Case Studies in NIPT: NIPT for detection of subchromosomal deletions and duplications
Introduction: Noninvasive prenatal testing (NIPT) has rapidly changed the prenatal landscape for pregnant women at increased risk of fetal aneuploidy. This technology provides high sensitivity and specificity for Trisomy 21, 18, and 13. Overrepresentation of a chromosome can be detected by an increased Z-score in comparison with a normal euploid genome. Here we report a case involving a partial chromosome 13 duplication that assisted in identifying a maternal balanced translocation and revealed the limitations of suboptimal karyotype resolution.

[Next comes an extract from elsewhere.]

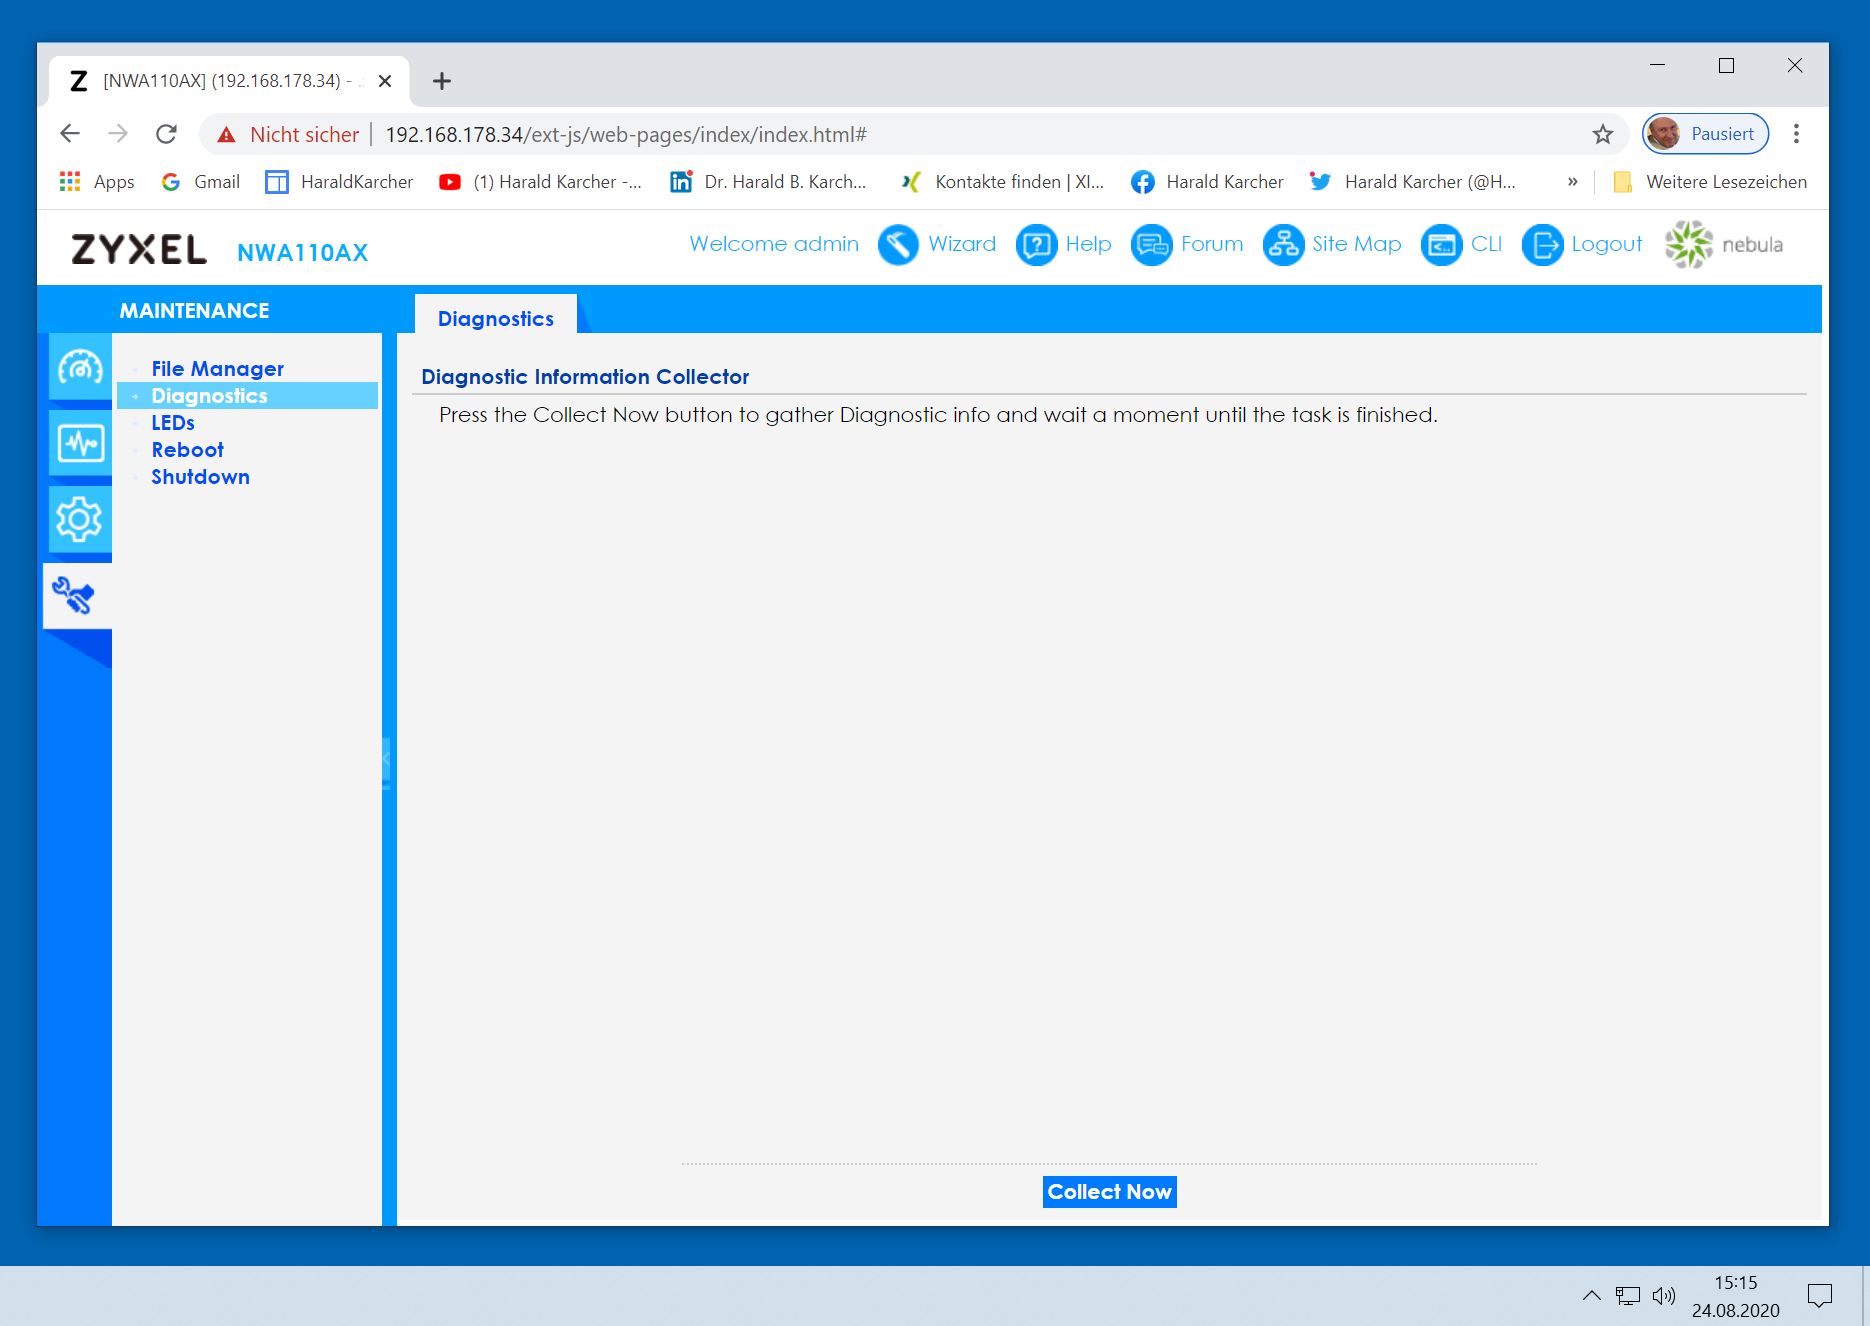Open the Help question mark icon
The width and height of the screenshot is (1870, 1326).
pyautogui.click(x=1036, y=245)

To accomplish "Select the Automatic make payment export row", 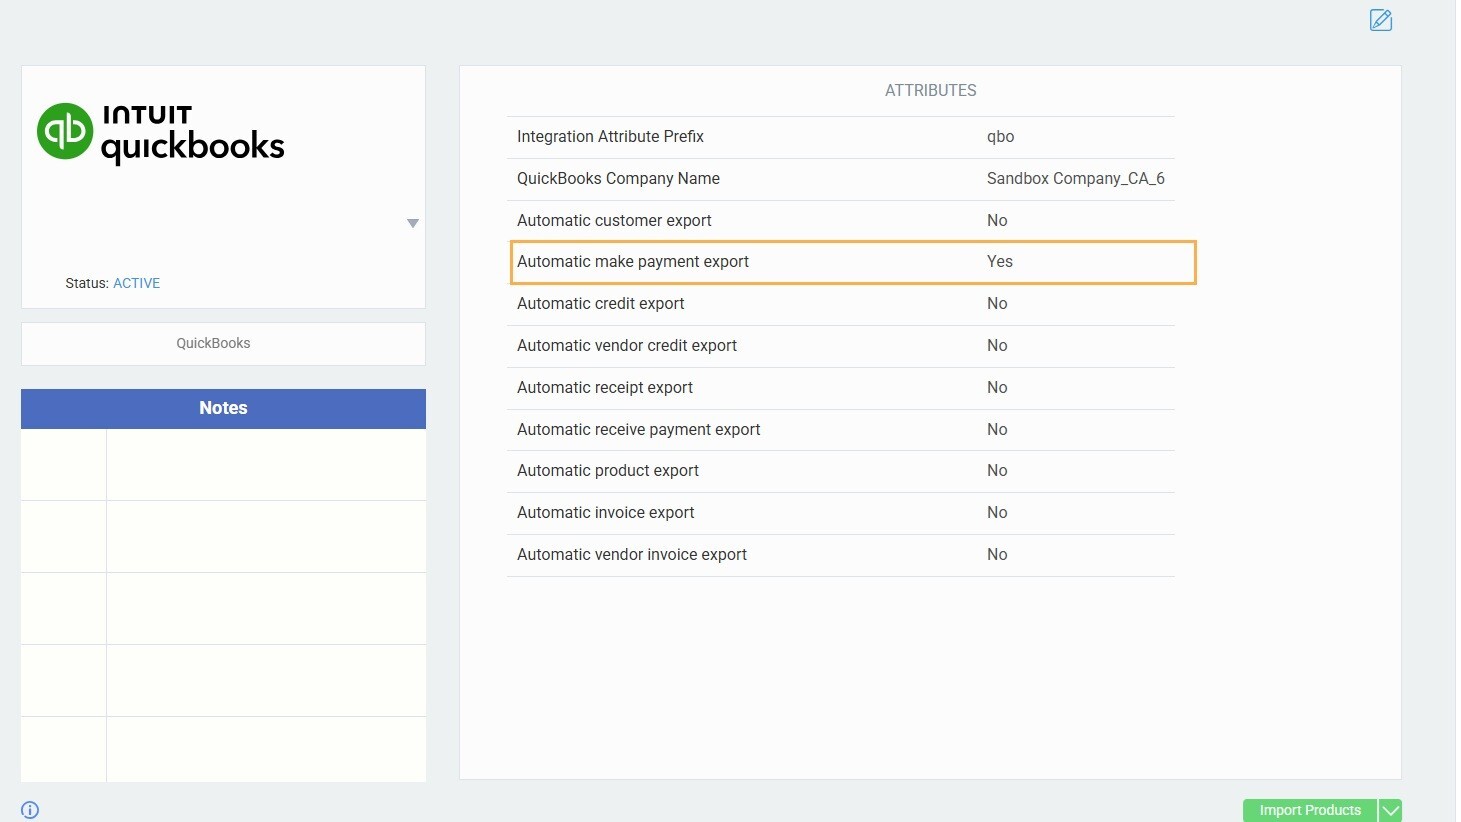I will (x=852, y=262).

Methods: Maternal plasma samples were subjected to DNA extraction and library preparation followed by massively parallel sequencing as described by Palomaki et al. Sequencing data were analyzed using a novel algorithm to detect trisomies and other subchromosomal events as described by Chen et al.
Results: A 38-year-old G8P3043 presented for NIPT due to advanced maternal age and a previous pregnancy history of Trisomy 13, confirmed by low-resolution karyotype on peripheral blood. Ultrasound at 12 weeks, 6 days was suspicious for micrognathia. NIPT studies were ordered and results were positive for Trisomy 13. Sequencing data were reviewed based on the clinical history and revealed a 24.3Mb duplication of 13q31.2 and an apparent 27.85Mb deletion of 4q32.2. A fetal demise was noted on a 15 week, 0 day ultrasound. Products of conception (POC) studies were performed at 450–500 band resolution resulting in a normal female karyotype 46,XX, discordant from the NIPT results. Follow-up maternal studies at high-resolution karyotype analysis detected a balanced translocation: 46,XX,t(4;13)(q32;q31). After informing the tissue analysis laboratory of the translocation events, discordance between NIPT and POC studies was attributed to low karyotype resolution.
Conclusion: This case demonstrates the power of NIPT sequencing technology and optimized bioinformatics. Clinicians should be conscious that standard karyotyping does not have sufficient resolution to detect subchromosomal events detected by NIPT. Accurate clinical information provided to the laboratory may aid in additional interpretation. In these cases, microarray studies or high-resolution karyotype should be used to confirm a suspected abnormality.